_The problem:_ Scan the records below for the line containing "Task: Expand the" and the line containing "The height and". Copy both, plus every line between, exactly.

_Source material:_
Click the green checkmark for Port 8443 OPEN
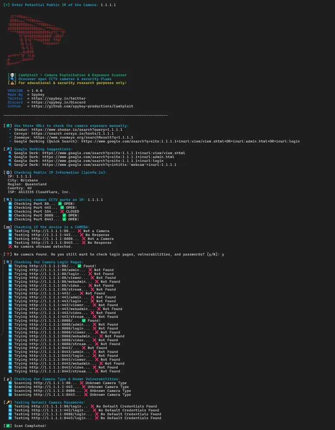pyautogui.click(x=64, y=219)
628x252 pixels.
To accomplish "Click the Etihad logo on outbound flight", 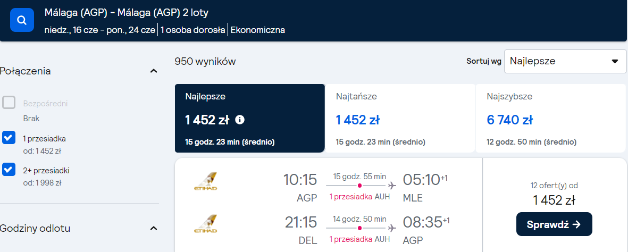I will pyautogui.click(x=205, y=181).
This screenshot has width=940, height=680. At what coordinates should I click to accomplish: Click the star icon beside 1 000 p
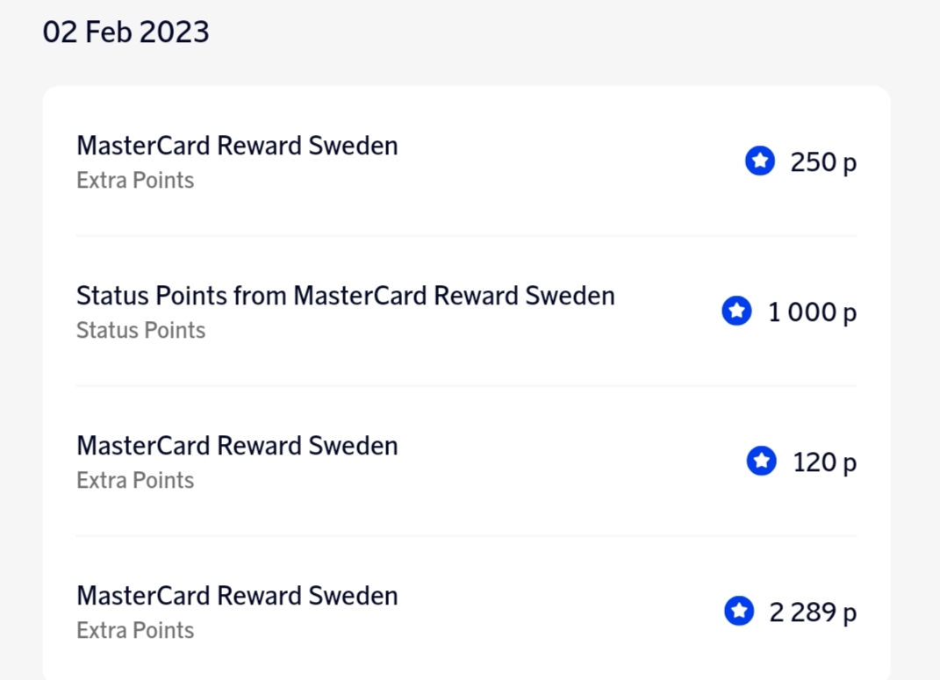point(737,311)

---

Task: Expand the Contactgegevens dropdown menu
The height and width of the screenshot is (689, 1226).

_Result:_
Task: Expand the Contactgegevens dropdown menu
The height and width of the screenshot is (689, 1226).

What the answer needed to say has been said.